What appears to be a new building is under construction in a field adjacent to an underground facility located east of the 50 MWe Reactor complex, near its associated pump house. Earlier this year, some trenching work was done in this area, although for what purpose is still unclear. Given that the 50 MWe Reactor was never completed and is gradually being dismantled, the earlier trenching and this new building could be related to the nearby underground facility or supporting agricultural activities.

It should be noted that this newly observed foundation work is taking place in the same spot where a building once stood a decade ago. The previous building was razed in 2011, and the site was covered over. That building measured approximately 7 by 18 meters, whereas this new foundation is approximately 7 by 14 meters. This strongly suggests that a new building is being erected rather than simply uncovering the previous building’s foundation. On October 19, a thin, linear trench was observed running from the northeast corner of the foundation to the edge of the wooded area to the northeast.

Figure 3. New building under construction in field near an underground facility where trenching occurred earlier this year.

Image Pleiades © CNES 2022, Distribution Airbus DS. For media options, please contact [email protected]

Uranium Enrichment Plant Area

At the former Fuel Rod Fabrication Plant site, construction of a building of unknown purpose on the southeast side of the complex next to the Metal Alloy Workshop has resumed after several years of stalled activity.

Additionally, activities to dismantle or repurpose the UO2 to UF4 Conversion Plant, which were first observed in imagery from July 22, continue. One of the two multi-story buildings has been fitted with a clerestory upper floor, while the roof of the other building has been removed. At this stage, it is not possible to determine the purpose of these efforts.

Figure 4. Construction and dismantling work observed around UEP on October 18, 2022.

Image Pleiades © CNES 2022, Distribution Airbus DS. For media options, please contact [email protected]
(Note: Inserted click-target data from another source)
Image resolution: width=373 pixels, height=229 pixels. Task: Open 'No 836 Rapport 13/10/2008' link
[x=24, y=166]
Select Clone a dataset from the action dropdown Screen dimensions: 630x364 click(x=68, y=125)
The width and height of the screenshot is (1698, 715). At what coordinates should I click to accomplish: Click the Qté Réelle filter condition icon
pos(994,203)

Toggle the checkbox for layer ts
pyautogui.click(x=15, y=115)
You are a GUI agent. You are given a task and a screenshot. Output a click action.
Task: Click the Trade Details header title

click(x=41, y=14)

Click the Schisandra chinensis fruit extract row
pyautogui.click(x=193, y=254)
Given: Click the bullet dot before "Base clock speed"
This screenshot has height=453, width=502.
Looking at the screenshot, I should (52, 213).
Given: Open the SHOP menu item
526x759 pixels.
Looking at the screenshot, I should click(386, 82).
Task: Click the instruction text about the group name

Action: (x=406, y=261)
Radiochemical Laboratory (RCL) Area

At the RCL, a new building is being constructed at the southwest side of the complex, just outside of the security perimeter. The purpose of the building, or whether it will ultimately be incorporated within the confines of the RCL, is unknown.

Figure 5. New building foundations constructed at Radiochemical Laboratory.

Image Pleiades © CNES 2022, Distribution Airbus DS. For media options, please contact [email protected]

Reactors Area

Around the ELWR, construction of a new two-story building adjacent to the engineering office building west of the reactor, which was first observed in imagery from July 22, continues. This area was previously the location of a greenhouse.

Additionally, the previously reported three-building complex, located immediately south of the ELWR just outside the security perimeter, appears to have been completed. The functions of these three buildings remain unknown.

Figure 6. Construction completed near ELWR observed on October 18.

Satellite image © 2022 Maxar Technologies, Image Pleiades © CNES 2022, Distribution Airbus DS. For media options, please contact [email protected]

Main Research and Administrative Headquarters Area

Around the Main Research and Administrative Headquarters Area, the roof has been added to the new wing of one of the research buildings. This expansion project has spanned more than two years but appears now complete.

Figure 7. New roof added to wing of research building at Main Research and Administrative Area.

Image Pleiades © CNES 2022, Distribution Airbus DS. For media options, please contact [email protected]

 


  1. [1]

    The North’s recent emphasis on miniaturization may require lower burn-up plutonium for some of the designs. This would require shorter reactor operation cycles, which would be seen as more frequent fuel discharges and short shutdowns.

  2. [2]

    HF is a chemical used to convert uranium dioxide to uranium tetrafluoride, an intermediate step to producing uranium metal for 5 MWe Reactor fuel.